* [Work instructions]
#1 In the text on dog urine marking, at what age do marking behaviors usually begin in a dog that isn't spayed or neutered?
#2 Write the next part of the text on dog urine marking, starting after its final sentence.

=== Exercise text ===

Stopping Territorial and Stress Marking

Since dogs that aren’t spayed or neutered mark more frequently, getting your dog fixed is often recommended as the first solution for territorial marking. If there’s a new person in the house, allowing the person to bond with the dog may reduce marking. If there’s a new pet, introduce them slowly. 

Stopping Excitement Marking

Excitement marking usually occurs when you are greeting or playing with your dog. To stop it, you’ll simply need to calm the excitement a bit. When greeting your dog, keep your voice calm. Pet them gently. When playing, take a break when you notice that they are getting overly excited. 

Stopping Submissive Marking

Submissive marking occurs because the dog is showing subservience to you. Give them an outlet by teaching them a command like sit or stay. Don’t scold them. Keep your voice calm but authoritative. Avoid dominant signals like looking your dog in the eye.

Pat under their chin instead of the top of their head. Approach them from the side instead of head-on. Bend at the knees to reach their level instead of bending at the waist, which gives the appearance of you towering over them. 

Stopping Fear Marking

How to stop fear marking depends on the situation. If your dog has a fear of a certain sight, smell, or sound, you may be able to eliminate or minimize it temporarily. If your dog is constantly in a state of fear or is startled into it very easily, they may need short-term anti-anxiety medications. 

Why is my dog suddenly peeing on me?

There are a few reasons why your dog may suddenly start peeing on you. To narrow down the cause, consider any recent changes in your dog’s environment, routine, or physical changes. Since it can be caused by medical issues, it’s wise to make a visit to the vet if you notice sudden changes in your dog’s pee habits. 

Changes in Household or Routine

If you’ve recently had a baby or gotten another pet, your dog may be territorial or stress marking. If you’ve recently begun a new routine, your dog may miss you during the day and get very excited when you come home. A new job or hobby can also bring new smells that could cause stress marking. 


Marking behaviors usually begin at 1 year of age if your dog isn’t spayed or neutered. Spaying or neutering your dog might not eliminate marking, but it can reduce it. Submissive or excitement marking are most common in dogs under 1 year of age. 

Senior dogs can pee on you as well. Senior dogs are usually more set in their ways, and they might be more likely to pee on you as a response to a change in their routine or environment.

=== Supplied material ===

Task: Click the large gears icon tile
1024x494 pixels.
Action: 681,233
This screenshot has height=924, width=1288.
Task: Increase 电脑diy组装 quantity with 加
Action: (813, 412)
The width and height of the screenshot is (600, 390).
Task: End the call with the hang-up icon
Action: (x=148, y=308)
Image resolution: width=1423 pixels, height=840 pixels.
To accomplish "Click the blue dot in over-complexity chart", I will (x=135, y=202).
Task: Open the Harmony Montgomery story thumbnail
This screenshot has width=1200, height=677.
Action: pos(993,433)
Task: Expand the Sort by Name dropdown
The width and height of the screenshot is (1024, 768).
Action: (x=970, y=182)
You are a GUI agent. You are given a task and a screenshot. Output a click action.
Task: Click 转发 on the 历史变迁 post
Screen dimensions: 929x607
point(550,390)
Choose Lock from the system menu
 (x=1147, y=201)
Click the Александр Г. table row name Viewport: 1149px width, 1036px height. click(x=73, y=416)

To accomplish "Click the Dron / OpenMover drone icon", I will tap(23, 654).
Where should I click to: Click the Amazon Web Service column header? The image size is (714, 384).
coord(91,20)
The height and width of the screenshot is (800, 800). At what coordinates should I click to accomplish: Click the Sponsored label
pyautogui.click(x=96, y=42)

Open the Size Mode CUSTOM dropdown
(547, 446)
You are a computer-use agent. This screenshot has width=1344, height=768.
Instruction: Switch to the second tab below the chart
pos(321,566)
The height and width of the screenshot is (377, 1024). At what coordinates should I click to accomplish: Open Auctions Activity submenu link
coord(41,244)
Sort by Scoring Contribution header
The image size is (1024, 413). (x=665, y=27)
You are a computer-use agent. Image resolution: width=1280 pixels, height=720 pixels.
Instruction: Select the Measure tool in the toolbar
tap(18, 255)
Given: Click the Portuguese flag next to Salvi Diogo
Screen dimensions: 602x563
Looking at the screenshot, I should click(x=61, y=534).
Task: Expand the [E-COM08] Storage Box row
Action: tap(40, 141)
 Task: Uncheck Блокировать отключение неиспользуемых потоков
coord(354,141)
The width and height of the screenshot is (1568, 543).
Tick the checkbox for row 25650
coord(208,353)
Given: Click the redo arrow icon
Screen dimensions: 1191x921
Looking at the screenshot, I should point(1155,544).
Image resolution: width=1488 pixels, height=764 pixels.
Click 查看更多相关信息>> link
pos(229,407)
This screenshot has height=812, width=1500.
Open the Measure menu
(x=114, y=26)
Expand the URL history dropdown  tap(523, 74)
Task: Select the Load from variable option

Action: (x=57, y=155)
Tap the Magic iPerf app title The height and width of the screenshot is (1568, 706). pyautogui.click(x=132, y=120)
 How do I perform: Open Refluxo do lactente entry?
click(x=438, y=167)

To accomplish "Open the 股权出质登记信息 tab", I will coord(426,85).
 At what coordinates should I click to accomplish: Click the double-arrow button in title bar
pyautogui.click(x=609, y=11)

===

* [Activity answers]
#1 At 1 year of age.

#2
They can also develop medical conditions that cause them to urinate. Arthritis is a common problem in senior dogs. While not directly related to urinary function, it can cause discomfort and anxiety, which can cause stress marking. 

Older dogs can also experience age-related incontinence. If this is the cause, you’ll notice house soiling. Your dog will pee in the house, and potentially on you as well.  

Medical Issues

Your dog could also be peeing on you suddenly due to a medical issue. The most common medical issue is a simple urinary tract infection. This can make it difficult to control urination, causing your dog to pee at inappropriate times. If your dog has an infection, you may notice difficulty urinating, smelly urine, or cloudy urine. 

Bladder and kidney stones can also cause difficulty peeing or controlling the bladder. Cystitis, or inflammation of the bladder, can also cause incontinence. Diabetes and tumors can also cause urinary problems. 

Why does my dog pee on me when I get home?

The most common reason for your dog to pee on you when you get home is excitement marking. They’ve missed you and are simply happy you are home. Try to avoid any exciting play in those first moments. Greet them happily but calmly. Eventually, the dog will learn to control their excitement. 

Territorial marking is also a possibility. Have you been around other animals? Is your dog feeling out of sorts or unsure of its place in the household? It could even be related to separation anxiety. If your dog feels lonely or stressed when you are gone, it may feel the need to “claim” you when you return. 

Stress marking is also a possibility. Dogs noses are much more sensitive than ours, so you could have scents that your dog doesn’t recognize and wants to eliminate.